Art two of my daughters have claimed my 129 and 149 as theirs.

I really want to find a 169 to claim as mine
 
Chad M. If I recall Myron B. made an adapter for one of his Cub Cadets. If not Myron then perhaps Paul Bell. I'm running a little late for work so I'll do some research tonight.

Kraig M. Any pics of the Cub Cadet with the Sears mounted three point that you could post for us?

Marty G. I plan on a complete from scratch 3 point for Clarence due to the pto being "in the way". :+)

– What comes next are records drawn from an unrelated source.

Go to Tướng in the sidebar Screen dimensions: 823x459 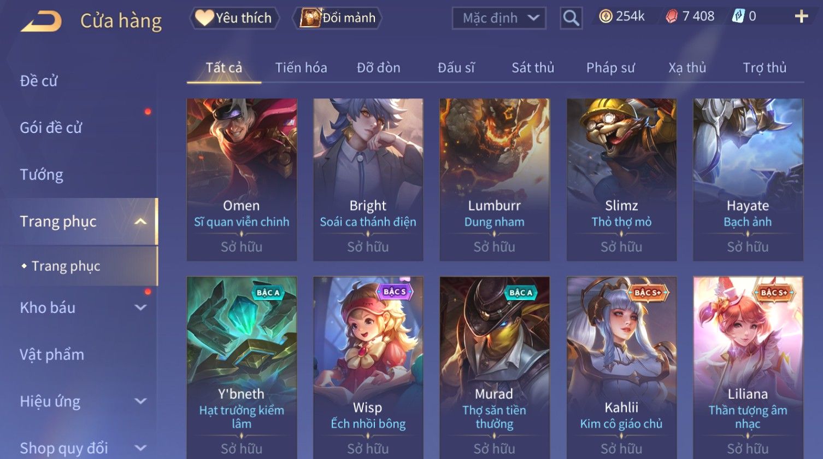[x=42, y=175]
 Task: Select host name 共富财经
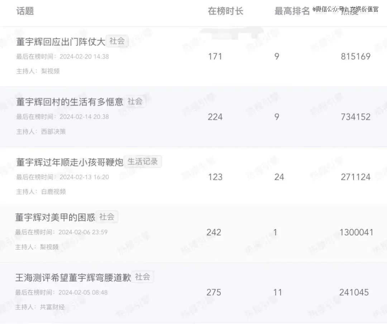(x=52, y=307)
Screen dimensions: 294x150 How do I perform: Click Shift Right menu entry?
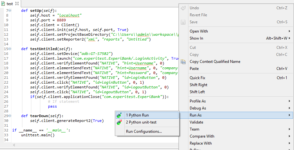198,85
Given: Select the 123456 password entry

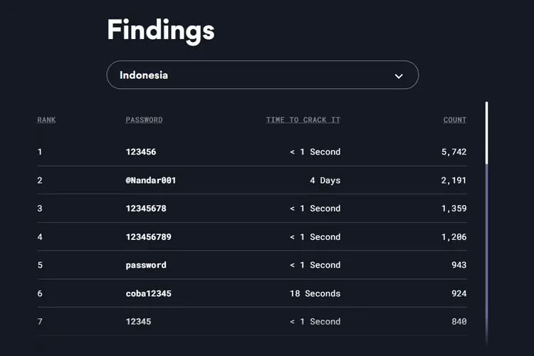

Kirk L. Angel isn't sure how she hurt her shoulder either. The Doctor told her that there is a LOT of bursitis and tendenitis going around and for reasons that no one can explain. Even trying to get some things ready to ship have been difficult.

See ya all later.
 
Marty,yes a model# would be good. Right now, the hood needs refinished completely. I still have to put the brace inside for the lock down, mine was missing. I don't plan a restore for the 108, I just need to get the rusty areas painted. Top of hood was real bad.
KennyP
 
TOM H - re: re-tapping to use over-size plug in a Kohler Head.... YES, it works fine. BT-DT. Think it was about 1992 I rebuilt the K301 in my 129. In about 1993 I was "tuning it up" for spring. Pulled the plug and it looked O-K but even with anti-sieze on the threads it pulled the threads out of the head.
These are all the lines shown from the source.